Friday, June 13, 2014

Me 'n Sikuli are good; Recursive bug

So it turned out that Sikuli actually had a feature that made all my laborious capture code yesterday unnecessary. Completely so. And on top of that the feature is discussed in their top-level "hello world" tutorial. Maybe I'm losing it. Anyway you can capture parts of another app very nicely, interactively. Which I started doing today and got about a third of the way through a mainwindow test before I got distracted by a couple of bugs that turned up. Which is what testing is for, ok.

One bug was quite interesting although hard to describe. The symptom was that, when two books were open and one opened a third, suddenly the second and third books were sharing the same set of "panels". Same image display, primarily, as that's the only functioning panel, although the other placeholder panels were also swapped. So after opening book 3, it and book 2 had the identical image displays, even though they should show different images. Verrrry peculiar.
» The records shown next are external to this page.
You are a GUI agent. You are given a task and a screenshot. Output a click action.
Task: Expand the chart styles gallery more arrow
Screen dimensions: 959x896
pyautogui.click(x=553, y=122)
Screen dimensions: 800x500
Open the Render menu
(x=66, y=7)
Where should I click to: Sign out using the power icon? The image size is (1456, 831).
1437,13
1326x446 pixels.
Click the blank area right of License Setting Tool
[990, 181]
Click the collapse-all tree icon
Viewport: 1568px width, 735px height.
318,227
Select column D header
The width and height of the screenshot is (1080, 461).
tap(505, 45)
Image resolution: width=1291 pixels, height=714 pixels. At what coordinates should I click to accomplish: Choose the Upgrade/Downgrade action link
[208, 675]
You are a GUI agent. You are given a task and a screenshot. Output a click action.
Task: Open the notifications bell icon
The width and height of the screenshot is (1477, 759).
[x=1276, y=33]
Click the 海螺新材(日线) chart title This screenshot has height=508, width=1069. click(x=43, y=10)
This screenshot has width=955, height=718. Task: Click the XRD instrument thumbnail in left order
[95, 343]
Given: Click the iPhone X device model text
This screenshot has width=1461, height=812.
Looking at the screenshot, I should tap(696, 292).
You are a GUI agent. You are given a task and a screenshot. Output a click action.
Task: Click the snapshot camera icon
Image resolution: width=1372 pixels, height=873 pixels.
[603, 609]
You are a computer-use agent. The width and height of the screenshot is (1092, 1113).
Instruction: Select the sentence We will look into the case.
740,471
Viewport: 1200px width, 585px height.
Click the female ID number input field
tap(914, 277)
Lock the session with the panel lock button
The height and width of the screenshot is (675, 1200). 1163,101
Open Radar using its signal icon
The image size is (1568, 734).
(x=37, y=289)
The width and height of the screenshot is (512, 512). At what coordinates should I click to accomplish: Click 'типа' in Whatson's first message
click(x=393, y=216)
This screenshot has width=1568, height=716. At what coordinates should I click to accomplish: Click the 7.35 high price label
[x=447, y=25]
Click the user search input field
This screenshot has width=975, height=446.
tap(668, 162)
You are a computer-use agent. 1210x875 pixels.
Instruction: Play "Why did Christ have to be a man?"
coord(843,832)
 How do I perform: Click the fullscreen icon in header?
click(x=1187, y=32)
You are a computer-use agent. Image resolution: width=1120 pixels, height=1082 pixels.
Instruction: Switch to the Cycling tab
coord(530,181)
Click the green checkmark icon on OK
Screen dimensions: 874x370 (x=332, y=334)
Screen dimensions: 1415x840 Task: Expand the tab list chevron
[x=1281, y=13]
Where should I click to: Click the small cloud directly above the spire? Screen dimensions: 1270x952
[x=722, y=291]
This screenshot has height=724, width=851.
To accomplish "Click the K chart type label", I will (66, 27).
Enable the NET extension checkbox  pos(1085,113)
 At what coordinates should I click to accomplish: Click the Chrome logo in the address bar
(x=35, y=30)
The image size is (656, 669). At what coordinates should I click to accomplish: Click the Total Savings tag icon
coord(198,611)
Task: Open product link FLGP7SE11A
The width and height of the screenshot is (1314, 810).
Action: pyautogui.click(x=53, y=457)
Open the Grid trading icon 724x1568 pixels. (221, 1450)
Well, long story short, after about a half hour of debugging I realized what had to be happening was that the "focus me" function, which is called when any book's edit window gets the focus in order to display that book's other panels, was being called recursively! It would be half-way through focusing the newly opened book when it got called again to focus the newly opened book. A little more tracing and I figured out why that happened: when the new book's edit window got added to its tabset, it received a focus-in event from Qt, so it called the focus-me routine which was still unfinished. Hilarity ensued.

That was easy to fix, once figured out. But another is still pending. This is another issue of getting the Qt focusIn event. As just recounted, one of those events is delivered to an edit window the instant it is added to a tab set. And later on, when you click on the tab for a book's edit window, it should get another focus-in event. And it does—but only if it has had at least one real user mouse-click.

I put a print in the focus-event handler to prove it. Here's the sequence: open three books. Each one gets its edit panel added to the edit tabset. And each one at that time gets a focus-in event.

Now, click back and forth on the three tabs. Each edit panel is revealed appropriately. But they do not get a focus-in event. Click all the tabs you want; they are displayed but they don't get the event, and therefor they don't call focus-me and their image and other panels don't get displayed.

Now click the mouse in one of the panels. It gets a focus-in event and from then on it also gets a focus-in event every time its tab comes up. No manual click: no events. One manual click: events.

I've tried variations on calls to QWidget.setFocus() during the creation of the edit view, but it doesn't have any effect. Very mystifying.